Our Mission
Stolen Life seeks to shift the conversation about war from the language of weapons and geopolitics to the language of human experience — creating room for empathy, reflection, and international dialogue.
Here, the body is shown not as an object of stigma or desire, but as a vulnerable yet resilient living vessel of truth, capable of enduring even the harshest trials.
Each photograph is paired with a haiku poem by Darina Dorogan, which deepens the viewer’s immersion into the subject’s story and enables a fuller understanding of their experience.
About Project
Stolen Life is a documentary-art photo project revealing ordinary Ukrainians whose lives were violently interrupted by Russia’s full-scale invasion.
The protagonists stand naked beside the ruins of their homes — naked, like newborns — stripped of everything except their fragile bodies and the uncertainty ahead.
War is the great equalizer:
when everything is taken, what remains?
It forces a person into an existential reset — a point of total loss from which new meaning must be sought simply to continue living.
Austrian psychiatrist and Holocaust survivor Viktor Frankl wrote about this state of absolute exposure — when all that truly belongs to a person is their own body and their inner freedom.

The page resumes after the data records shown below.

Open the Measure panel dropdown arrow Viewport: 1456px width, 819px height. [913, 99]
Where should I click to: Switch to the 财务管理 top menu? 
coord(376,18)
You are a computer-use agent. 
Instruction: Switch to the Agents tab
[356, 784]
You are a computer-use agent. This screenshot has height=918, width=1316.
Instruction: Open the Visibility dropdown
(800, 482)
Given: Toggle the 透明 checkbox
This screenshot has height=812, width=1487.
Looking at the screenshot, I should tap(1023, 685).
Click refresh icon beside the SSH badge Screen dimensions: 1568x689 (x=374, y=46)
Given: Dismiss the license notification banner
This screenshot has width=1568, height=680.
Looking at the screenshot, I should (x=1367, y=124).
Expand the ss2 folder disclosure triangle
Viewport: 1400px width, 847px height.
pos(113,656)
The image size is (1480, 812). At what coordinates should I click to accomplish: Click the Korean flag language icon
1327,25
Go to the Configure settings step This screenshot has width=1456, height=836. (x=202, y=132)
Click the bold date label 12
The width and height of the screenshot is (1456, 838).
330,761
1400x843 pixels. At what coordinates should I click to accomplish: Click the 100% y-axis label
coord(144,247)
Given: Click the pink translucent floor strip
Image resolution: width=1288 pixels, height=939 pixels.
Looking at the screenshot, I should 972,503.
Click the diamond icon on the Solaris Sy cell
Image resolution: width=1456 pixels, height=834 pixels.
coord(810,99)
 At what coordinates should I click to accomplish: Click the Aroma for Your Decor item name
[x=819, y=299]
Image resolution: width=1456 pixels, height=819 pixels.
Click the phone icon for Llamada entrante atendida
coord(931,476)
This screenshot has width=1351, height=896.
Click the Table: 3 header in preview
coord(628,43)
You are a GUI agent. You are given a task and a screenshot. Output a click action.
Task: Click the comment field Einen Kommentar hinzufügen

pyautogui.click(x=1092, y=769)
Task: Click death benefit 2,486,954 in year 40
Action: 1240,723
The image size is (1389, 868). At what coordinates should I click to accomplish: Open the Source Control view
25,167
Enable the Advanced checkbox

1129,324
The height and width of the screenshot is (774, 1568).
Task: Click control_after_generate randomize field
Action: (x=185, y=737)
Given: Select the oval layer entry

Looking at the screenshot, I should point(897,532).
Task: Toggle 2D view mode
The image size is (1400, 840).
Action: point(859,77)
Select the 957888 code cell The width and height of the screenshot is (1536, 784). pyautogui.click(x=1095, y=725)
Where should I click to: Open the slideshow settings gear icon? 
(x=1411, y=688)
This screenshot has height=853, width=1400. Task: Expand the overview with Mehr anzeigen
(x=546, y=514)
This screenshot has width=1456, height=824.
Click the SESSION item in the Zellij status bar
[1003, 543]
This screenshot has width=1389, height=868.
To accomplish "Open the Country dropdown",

In such moments, what endures is dignity, and the will to live, along with the last human freedom: the freedom to choose one’s attitude toward adversity.
Despite their grief, anger, despair, and loss, the heroes of Stolen Life find the strength to go on and to rediscover themselves — through love, hope, unity, resilience, and courage. They come from different ages, backgrounds, and social realities, yet the experience of loss forms a universal emotional ground — a place where viewers from any country may recognize themselves.